To do any kind of a comprehensive review of Cloud Atlas, I would have to have seen it more than once, which I haven’t. At least not yet. Other people all over the internet have tried their hands at interpreting and explaining it, dissecting it into bite-sized pieces to tease out all the hidden and not-so-hidden layers of meaning. The reviews range from the positively rhapsodic to the totally dismissive. As for me, I enjoyed the movie well enough that if I don’t get another chance to see it on the big screen, I’ll probably get the DVD. The extras are sure to be worth it.

Much of the detail of the book was still fresh in my mind when I saw the movie, so I was a bit preoccupied with comparing one to the other—and comparing my mental pictures with the directors’ pictures. Someone seeing the movie without having read the book would be spared those distractions. But they would not be spared the distraction of trying to figure out who was who (actor-wise), since each of the major players had roles in several different stories/time periods, sometimes made up and costumed to a fare-thee-well. I understand the intention behind this choice of casting, but it did interfere with my suspension of disbelief. I think I would find a second viewing more satisfying because it would be easier to focus on the storylines.

And the storylines are very good. All six stories are compelling, even more so in the movie. Part of the reason may be that so much material from the book had to be cut in order to make this three-hour movie. Editing is a boon to any kind of writing. Raymond Carver didn’t begin to gain notoriety until editor Gordon Lish slashed a collection of his stories to the bone. It’s an imperfect analogy, though, since the filmmakers did create a couple of scenes to either dramatize an element or to outright change an outcome .

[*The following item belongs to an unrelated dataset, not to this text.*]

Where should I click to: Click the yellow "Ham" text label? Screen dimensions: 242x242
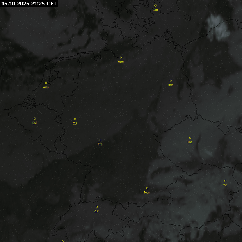[x=121, y=62]
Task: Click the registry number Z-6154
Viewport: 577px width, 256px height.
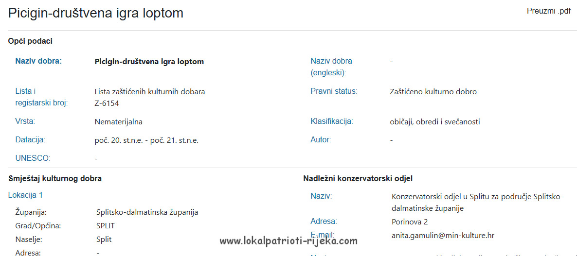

I also thought interspersing the stories—which wasn’t really an option in the linear narrative of the book—worked much better to illustrate the themes of interconnectedness, oppression, and reincarnation. There was an awful lot going on, but it wasn’t difficult to keep track of.

As spectacle, the movie is a winner. The sets, costumes, writing, acting, and directing are all first rate. As mini-morality plays, each individual story is a winner, too. But the stories don’t add up to more than the sum of their parts, which the book and movie are both trying to convince us they do. Is it necessary that they do? I don’t think so.

The Wachowskis have directed a couple of movies I really enjoyed, 1996’s Bound and 1999’s The Matrix. But I haven’t quite forgiven them for V for Vendetta, which I thought was absurdly heavy handed and completely lacking in subtlety. Of course, it was adapted from a graphic novel, which was probably the right format for it. Cloud Atlas redeemed them, in my opinion. I hope the movie gains a following because it deserves to be appreciated for what it is, not for what it could be, should be, or has delusions of being.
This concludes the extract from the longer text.